Bedoun activist (born c. 1977)

Ahmed Abdul Khaleq (أحمد عبد الخالق; born c. 1977) is a blogger and activist of the stateless Bedoon minority who formerly resided in Ajman in the United Arab Emirates. From April to November 2011, he was imprisoned as one of the UAE Five on charges of insulting United Arab Emirates President Khalifa bin Zayed Al Nahyan, Vice President Mohammed bin Rashid Al Maktoum, and Crown Prince of Abu Dhabi Mohammed bin Zayed Al Nahyan. Amnesty International designated him a prisoner of conscience, and he was released following a presidential pardon. In May 2012, he was rearrested and given a choice between indefinite detention or exile. On 16 July, he left the country for Thailand.

==The UAE Five==
Inspired by the growing momentum of the pro-democracy Arab Spring, Emirati activists began to be more vocal in their opposition to the UAE government in early 2011. Bin Ghaith, an "outspoken economics professor", was arrested on 11 April for his call for "democratic and economic reforms". Mansoor, an engineer, blogger, and member of Human Rights Watch, was arrested the same day for signing a petition in favor of an elected parliament, and Dalk, al-Khamis, and Khaleq were detained for their online activities before the end of the month. Following their arrests, UAE government-controlled media reported that the five were "religious extremists" and Iranian foreign agents.

Their arrests received immediate international attention, with continuing coverage in the BBC News, The New York Times, and various other media. Amnesty International designated the five prisoners of conscience and called for their immediate and unconditional release, recruiting comedians and writers to lobby for their cause at the 2011 Edinburgh Festival. The organization also coined the name "The UAE Five" to refer to the men, which was later adopted by some media sources. Human Rights Watch condemned the trial as "an attack on free expression", and Front Line Defenders, the Index on Censorship, and the Arabic Network For Human Rights Information also called for the men's release. Because of his academic background, bin Ghaith's trial was also protested by the Committee for Human Rights of the US National Academy of Sciences, Scholars at Risk, and the Committee of Concerned Scientists.

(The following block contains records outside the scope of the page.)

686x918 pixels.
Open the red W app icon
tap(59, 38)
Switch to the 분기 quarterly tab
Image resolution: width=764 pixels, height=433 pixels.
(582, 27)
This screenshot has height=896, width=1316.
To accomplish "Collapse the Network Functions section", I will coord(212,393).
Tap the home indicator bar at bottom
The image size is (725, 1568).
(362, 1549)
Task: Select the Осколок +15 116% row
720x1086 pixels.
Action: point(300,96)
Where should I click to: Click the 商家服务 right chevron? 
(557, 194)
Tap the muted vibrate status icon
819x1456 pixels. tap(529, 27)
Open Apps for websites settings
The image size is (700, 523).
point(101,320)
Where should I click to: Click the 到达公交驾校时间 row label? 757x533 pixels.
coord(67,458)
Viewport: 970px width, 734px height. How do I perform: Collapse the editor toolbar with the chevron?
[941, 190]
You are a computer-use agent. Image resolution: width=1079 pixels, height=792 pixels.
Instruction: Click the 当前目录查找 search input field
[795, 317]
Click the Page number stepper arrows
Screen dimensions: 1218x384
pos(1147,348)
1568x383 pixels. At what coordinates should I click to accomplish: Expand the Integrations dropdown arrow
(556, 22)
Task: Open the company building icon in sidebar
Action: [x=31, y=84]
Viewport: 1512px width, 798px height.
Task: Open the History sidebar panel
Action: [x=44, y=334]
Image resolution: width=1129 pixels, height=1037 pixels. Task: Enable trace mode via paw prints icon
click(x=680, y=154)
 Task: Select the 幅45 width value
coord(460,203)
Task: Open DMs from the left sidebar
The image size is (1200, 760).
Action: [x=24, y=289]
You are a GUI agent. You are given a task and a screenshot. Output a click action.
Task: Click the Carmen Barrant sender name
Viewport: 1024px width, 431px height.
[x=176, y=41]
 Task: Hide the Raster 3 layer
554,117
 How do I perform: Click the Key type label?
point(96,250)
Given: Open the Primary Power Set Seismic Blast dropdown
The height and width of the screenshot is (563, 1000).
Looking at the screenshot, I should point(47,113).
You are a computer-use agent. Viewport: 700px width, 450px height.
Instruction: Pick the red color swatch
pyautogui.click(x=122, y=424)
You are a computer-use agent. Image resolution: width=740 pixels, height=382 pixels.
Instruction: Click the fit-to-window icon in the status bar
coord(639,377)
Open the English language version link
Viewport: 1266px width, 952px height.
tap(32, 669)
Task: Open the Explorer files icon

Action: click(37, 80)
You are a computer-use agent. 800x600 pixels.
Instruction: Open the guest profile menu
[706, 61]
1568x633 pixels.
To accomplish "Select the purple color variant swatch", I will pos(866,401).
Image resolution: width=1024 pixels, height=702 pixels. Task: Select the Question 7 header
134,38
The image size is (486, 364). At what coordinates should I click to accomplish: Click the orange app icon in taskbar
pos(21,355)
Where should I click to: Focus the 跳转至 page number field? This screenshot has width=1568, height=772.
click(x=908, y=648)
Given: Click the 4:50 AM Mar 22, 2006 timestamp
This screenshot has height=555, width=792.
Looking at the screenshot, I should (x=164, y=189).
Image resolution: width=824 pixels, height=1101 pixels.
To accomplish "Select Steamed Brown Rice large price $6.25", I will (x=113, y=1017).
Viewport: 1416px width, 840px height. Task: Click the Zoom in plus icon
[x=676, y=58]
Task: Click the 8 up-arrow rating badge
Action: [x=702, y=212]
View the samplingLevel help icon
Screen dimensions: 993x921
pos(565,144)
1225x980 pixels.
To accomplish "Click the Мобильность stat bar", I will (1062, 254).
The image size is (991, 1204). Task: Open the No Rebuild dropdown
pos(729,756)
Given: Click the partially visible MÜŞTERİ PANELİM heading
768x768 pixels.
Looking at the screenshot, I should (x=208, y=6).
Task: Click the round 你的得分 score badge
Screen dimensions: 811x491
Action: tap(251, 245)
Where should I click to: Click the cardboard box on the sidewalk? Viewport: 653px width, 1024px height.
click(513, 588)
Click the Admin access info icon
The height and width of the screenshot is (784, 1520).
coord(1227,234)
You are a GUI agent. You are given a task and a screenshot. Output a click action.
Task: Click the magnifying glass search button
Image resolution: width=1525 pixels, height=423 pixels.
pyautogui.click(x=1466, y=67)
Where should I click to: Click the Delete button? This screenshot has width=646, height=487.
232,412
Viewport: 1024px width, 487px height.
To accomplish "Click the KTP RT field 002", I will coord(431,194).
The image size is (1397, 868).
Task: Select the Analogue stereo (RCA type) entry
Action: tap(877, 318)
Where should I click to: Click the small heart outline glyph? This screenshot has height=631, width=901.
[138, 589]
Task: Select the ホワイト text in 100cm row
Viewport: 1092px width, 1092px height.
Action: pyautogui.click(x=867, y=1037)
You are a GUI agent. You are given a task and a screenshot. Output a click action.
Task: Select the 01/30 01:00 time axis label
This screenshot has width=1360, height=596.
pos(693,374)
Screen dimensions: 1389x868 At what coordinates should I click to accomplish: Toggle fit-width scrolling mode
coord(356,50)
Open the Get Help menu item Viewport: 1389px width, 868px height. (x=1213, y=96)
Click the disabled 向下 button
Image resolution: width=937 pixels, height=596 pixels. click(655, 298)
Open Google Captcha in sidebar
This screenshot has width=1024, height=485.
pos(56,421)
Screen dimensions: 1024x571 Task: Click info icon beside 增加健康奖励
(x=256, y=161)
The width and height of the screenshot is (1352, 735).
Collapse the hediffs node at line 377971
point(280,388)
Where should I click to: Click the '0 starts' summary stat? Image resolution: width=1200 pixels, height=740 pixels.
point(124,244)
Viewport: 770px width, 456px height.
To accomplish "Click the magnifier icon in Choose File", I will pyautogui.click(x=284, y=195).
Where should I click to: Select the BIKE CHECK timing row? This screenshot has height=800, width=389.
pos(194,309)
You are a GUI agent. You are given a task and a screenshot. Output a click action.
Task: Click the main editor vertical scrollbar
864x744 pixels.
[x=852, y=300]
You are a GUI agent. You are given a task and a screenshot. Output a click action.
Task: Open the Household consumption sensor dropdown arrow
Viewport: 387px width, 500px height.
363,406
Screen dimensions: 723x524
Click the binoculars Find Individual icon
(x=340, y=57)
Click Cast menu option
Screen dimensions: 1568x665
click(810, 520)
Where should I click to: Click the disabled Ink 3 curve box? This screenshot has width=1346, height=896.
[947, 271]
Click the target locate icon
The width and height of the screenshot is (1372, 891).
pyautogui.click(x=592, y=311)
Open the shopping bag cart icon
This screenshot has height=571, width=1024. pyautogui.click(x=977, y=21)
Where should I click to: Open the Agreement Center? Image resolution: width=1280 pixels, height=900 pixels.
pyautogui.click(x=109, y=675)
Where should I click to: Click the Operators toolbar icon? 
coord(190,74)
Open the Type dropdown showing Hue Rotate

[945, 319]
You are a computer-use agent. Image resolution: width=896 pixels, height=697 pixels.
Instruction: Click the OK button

==Trial, conviction, and pardon==
Their trial began on 14 June 2011 in Abu Dhabi. A Human Rights Watch spokesman criticized the "public relations campaign" of the UAE government against the defendants, stating that dozens of pro-government demonstrators were attending the trial to protest the five prisoners. The government charged the prisoners with violating article 176 of the UAE Penal Code, which criminalizes insults to the nation's leadership; the prosecutor's case focused on their posts to an online pro-democracy forum, which had by then been shut down and replaced with a travel service. On 18 July, the UAE Five pleaded not guilty. Amnesty International later condemned their trial as "fundamentally unfair" and "marred with irregularities", stating that the defendants had been "denied any meaningful opportunity to challenge the charges and the evidence against them". Human Rights Watch also described the trial as "grossly unfair".

On 3 October, the UAE Five refused to attend a session of their trial, demanding that the hearings be opened to the public and that they be allowed to question witnesses. On 13 November, with the trial still in progress, the five began a hunger strike to protest their continued detention; Human Rights Watch reported that the five were in poor health. On 27 November, the panel of four judges sentenced bin Ghaith, Dalk, al-Khamis, and Khaleq to two years' imprisonment, and Mansoor to three years. Following the announcement of the verdict, a pro-government protester reportedly assaulted a relative of one of the defendants despite the heavy security presence.

The following day, however, the five received a presidential pardon and were released. The office of President Khalifa declined to comment to reporters on the reason for the pardon. Bin Ghaith told reporters that he was glad to be free, but that he felt that the trial had been "a sad moment for our homeland, a beginning of a police state that has tarnished the image of the UAE forever".

== May 2012 arrest and deportation ==
As a member of the Bedoon people, Khaleq had no UAE citizenship and was essentially stateless, but was granted a Comorian passport on 21 May 2012. The following day, he was arrested by authorities for his alleged ties to al-Islah, a political organization that is labeled as a terrorist organization in the UAE. According to Human Rights Watch and Amnesty International, authorities told Khaleq that he must choose between permanent expulsion from the UAE to a limited number of countries or indefinite detention. Khaleq opted to leave for Thailand, departing for Bangkok on 16 July. The UAE revoked his status to reside in the country.

Human Rights Watch criticized the deportation, calling the action an "unlawful expulsion motivated by the government's desire to stifle dissent". Amnesty International issued a statement that "Ahmed Abdul Khaleq should never have been forced to leave the country and this event sets alarm bells ringing regarding the fate of others held in the UAE in connection with alleged plots against state security".